_COSA FARAI_:
Ricopia integralmente il testo sulla pensione anticipata, senza apportare alcuna modifica.

_SEZIONE DI TESTO_:
☆ ☆ ☆ ☆

Pensione anticipata 2014: le questioni da risolvere

La pensione anticipata è il tema dominante del dibattito sulla riforma pensioni, molte le questioni da risolvere

In tema di pensione anticipata in queste settimane si sente parlare di tutto e il contrario di tutto. I due problemi principali su cui ruota la diatriba che dovrà essere risolta dalla prossima Legge di Stabilità sono: la necessità di un turn over generazionale e i fondi esigui su cui può contare il governo italiano.

A favore di una forma di pensionamento anticipato si sono schierati in molti, anche dal fronte delle istituzioni. Il ministro Poletti ha proposto l’Apa, l’assegno pensionistico anticipato, Conti ha proposto la pensione anticipata estesa e Damiano la pensione anticipata a 62 anni. L’esigenza di mandare in pensione chi ha già maturato i contributi dunque è presente anche a livello governativo.

☆ ☆ ☆ ☆

_DATI FORNITI_:
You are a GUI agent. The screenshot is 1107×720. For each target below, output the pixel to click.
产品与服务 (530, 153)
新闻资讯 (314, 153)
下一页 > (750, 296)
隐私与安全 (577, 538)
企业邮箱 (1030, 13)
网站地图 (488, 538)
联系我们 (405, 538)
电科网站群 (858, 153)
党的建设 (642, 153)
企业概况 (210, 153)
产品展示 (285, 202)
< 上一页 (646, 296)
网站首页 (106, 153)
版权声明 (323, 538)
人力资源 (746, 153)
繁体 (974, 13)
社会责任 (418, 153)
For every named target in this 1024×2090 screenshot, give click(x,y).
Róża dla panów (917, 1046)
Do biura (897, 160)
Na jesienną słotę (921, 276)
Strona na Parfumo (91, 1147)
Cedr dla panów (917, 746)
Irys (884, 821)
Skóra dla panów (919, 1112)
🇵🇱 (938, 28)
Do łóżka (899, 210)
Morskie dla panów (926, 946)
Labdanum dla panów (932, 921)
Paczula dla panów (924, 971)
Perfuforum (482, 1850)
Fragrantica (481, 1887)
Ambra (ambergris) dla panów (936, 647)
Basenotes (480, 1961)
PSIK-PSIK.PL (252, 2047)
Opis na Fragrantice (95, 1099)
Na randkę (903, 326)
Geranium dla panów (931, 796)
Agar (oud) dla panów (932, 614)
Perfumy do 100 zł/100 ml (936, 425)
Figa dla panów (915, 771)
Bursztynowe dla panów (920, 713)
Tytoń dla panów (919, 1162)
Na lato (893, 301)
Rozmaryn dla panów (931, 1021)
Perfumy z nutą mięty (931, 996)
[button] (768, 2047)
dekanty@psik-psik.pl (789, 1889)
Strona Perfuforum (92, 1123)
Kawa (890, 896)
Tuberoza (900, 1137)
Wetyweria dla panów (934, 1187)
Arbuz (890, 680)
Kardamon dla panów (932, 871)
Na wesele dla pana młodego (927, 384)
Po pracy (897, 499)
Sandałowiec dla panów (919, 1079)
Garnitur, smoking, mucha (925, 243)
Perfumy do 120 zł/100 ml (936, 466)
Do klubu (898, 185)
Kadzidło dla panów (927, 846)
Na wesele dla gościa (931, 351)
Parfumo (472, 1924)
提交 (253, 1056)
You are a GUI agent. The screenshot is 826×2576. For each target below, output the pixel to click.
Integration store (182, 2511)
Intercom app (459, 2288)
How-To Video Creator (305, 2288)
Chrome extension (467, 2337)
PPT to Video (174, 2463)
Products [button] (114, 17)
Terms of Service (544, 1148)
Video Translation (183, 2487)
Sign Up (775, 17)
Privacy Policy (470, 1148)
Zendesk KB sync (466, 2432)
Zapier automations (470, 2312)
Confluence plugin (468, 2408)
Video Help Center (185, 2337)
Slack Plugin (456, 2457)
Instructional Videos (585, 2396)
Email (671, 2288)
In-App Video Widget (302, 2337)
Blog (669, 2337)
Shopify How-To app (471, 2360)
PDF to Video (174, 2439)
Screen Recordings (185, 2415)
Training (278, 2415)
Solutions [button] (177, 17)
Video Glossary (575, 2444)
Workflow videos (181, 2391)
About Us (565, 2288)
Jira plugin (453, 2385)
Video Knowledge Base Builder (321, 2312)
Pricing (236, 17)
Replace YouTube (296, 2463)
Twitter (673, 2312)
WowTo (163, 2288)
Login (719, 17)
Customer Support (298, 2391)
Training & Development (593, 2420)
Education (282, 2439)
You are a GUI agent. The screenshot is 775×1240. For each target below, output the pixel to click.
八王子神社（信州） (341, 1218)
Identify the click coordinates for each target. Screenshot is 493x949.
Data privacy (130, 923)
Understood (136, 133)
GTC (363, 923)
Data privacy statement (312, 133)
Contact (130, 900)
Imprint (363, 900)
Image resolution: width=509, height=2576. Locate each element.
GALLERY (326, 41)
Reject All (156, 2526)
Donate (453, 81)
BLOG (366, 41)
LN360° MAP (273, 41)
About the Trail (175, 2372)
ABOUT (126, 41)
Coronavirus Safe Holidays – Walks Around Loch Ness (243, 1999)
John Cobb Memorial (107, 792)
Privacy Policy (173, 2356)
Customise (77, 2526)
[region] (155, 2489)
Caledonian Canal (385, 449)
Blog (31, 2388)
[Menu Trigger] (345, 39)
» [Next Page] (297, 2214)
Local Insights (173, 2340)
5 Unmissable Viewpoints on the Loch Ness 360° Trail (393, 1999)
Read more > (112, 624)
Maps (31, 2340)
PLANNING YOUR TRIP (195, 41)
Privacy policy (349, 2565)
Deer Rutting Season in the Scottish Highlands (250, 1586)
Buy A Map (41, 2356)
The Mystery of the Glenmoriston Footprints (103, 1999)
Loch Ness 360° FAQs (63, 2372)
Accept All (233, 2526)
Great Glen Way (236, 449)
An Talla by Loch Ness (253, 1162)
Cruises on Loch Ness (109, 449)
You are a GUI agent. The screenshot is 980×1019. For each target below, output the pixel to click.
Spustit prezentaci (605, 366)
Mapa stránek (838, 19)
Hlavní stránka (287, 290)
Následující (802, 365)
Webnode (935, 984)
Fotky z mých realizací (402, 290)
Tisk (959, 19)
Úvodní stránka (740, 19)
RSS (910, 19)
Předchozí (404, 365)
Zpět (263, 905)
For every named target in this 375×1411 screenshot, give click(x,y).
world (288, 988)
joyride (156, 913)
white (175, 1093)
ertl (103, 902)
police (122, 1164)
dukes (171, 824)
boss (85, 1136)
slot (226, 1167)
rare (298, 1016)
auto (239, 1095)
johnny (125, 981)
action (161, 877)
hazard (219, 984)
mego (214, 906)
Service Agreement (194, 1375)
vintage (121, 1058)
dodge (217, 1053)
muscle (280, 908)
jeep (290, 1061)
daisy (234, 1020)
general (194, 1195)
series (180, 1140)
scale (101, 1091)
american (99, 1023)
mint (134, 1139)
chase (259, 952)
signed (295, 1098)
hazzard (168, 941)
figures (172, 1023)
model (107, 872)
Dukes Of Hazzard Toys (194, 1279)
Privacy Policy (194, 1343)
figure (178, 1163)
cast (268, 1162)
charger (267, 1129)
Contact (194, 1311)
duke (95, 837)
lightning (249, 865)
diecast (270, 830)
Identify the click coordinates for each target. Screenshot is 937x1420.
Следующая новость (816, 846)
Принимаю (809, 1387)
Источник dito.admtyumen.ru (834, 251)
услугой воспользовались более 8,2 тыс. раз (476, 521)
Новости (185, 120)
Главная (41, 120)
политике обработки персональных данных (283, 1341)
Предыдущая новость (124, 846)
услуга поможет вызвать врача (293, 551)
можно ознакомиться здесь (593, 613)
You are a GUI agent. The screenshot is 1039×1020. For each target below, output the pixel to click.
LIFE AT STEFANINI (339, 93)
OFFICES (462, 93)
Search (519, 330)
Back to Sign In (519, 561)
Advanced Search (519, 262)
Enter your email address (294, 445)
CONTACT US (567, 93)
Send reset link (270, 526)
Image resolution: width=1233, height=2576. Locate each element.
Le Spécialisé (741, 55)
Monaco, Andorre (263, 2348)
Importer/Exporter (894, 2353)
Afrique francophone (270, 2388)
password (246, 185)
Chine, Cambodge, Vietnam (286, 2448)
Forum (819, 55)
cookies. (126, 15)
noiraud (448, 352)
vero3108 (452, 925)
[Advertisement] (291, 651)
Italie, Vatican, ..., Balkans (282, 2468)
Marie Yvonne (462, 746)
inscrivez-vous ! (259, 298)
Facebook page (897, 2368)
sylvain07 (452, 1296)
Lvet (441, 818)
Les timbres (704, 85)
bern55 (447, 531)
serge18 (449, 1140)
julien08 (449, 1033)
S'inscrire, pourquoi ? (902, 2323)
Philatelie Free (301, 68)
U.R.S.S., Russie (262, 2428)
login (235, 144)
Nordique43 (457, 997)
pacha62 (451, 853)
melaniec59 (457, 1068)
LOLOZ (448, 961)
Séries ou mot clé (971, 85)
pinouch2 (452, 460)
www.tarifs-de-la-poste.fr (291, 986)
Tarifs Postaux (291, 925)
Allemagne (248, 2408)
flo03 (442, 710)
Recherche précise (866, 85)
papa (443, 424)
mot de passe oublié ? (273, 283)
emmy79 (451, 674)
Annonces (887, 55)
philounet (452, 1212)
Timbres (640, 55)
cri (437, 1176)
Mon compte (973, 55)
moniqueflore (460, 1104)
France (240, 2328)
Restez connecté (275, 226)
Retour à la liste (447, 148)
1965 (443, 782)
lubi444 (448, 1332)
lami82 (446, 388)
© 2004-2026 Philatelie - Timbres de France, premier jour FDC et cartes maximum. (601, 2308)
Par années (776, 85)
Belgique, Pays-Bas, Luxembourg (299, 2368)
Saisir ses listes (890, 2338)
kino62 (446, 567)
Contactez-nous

☆ ☆ ☆ ☆

_COMPITO SVOLTO_:
Pensione anticipata 2014: le questioni da risolvere

La pensione anticipata è il tema dominante del dibattito sulla riforma pensioni, molte le questioni da risolvere

In tema di pensione anticipata in queste settimane si sente parlare di tutto e il contrario di tutto. I due problemi principali su cui ruota la diatriba che dovrà essere risolta dalla prossima Legge di Stabilità sono: la necessità di un turn over generazionale e i fondi esigui su cui può contare il governo italiano.

A favore di una forma di pensionamento anticipato si sono schierati in molti, anche dal fronte delle istituzioni. Il ministro Poletti ha proposto l’Apa, l’assegno pensionistico anticipato, Conti ha proposto la pensione anticipata estesa e Damiano la pensione anticipata a 62 anni. L’esigenza di mandare in pensione chi ha già maturato i contributi dunque è presente anche a livello governativo.